◆ Task prompt: Reproduce exactly, and only, the lines below from the one containing "Click the green" through the one containing "Given: Click the".

(Data items)

----

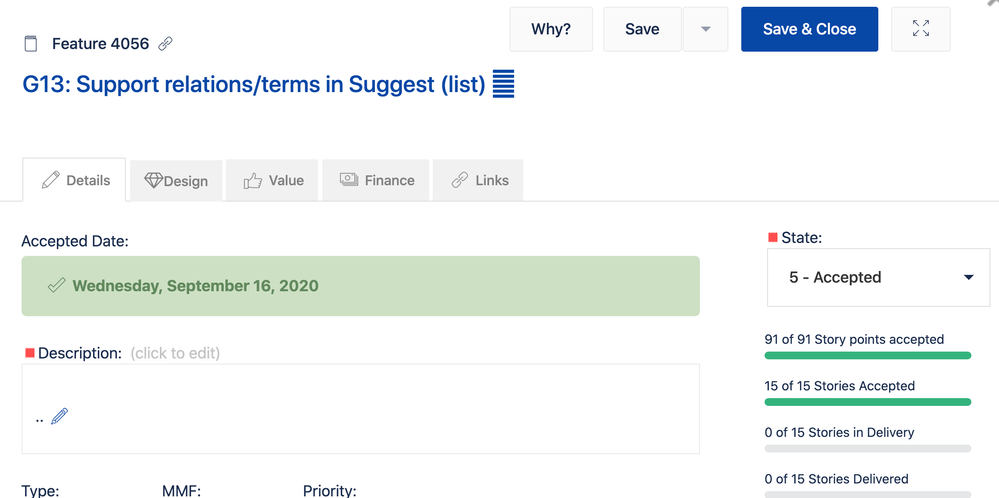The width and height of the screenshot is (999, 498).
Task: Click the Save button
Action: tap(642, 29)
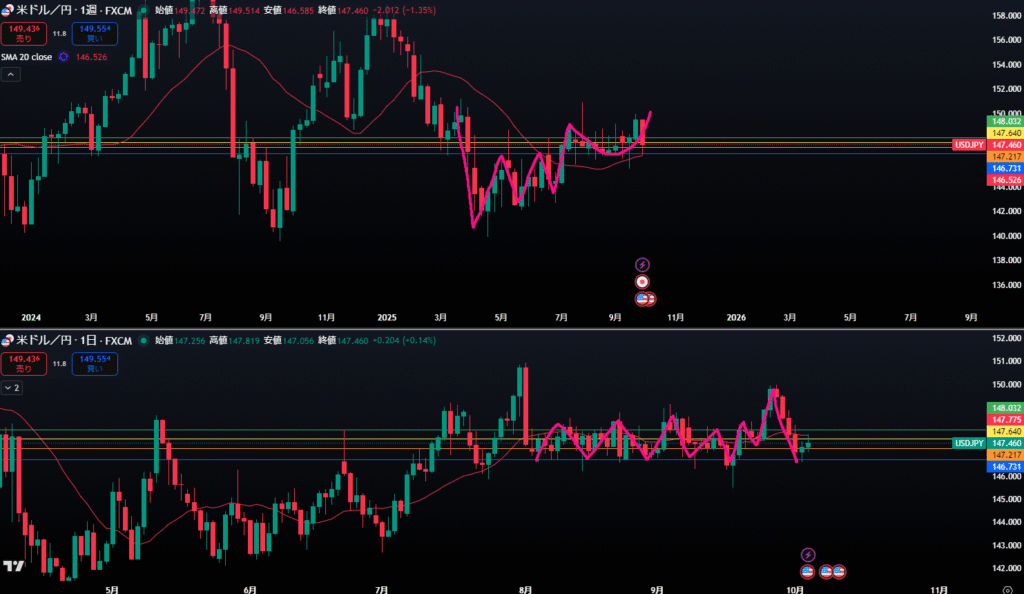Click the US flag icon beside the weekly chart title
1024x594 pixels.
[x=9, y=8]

----

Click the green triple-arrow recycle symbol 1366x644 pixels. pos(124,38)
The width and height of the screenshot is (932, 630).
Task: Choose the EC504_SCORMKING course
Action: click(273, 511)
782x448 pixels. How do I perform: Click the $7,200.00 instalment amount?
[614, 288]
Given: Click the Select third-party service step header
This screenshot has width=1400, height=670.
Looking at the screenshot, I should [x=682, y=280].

----

◆ Exercise solution:
Click the green triple-arrow recycle symbol 1366x644 pixels. pos(124,38)
The width and height of the screenshot is (932, 630).
Task: Choose the EC504_SCORMKING course
Action: click(273, 511)
782x448 pixels. How do I perform: Click the $7,200.00 instalment amount?
[614, 288]
Given: Click the Select third-party service step header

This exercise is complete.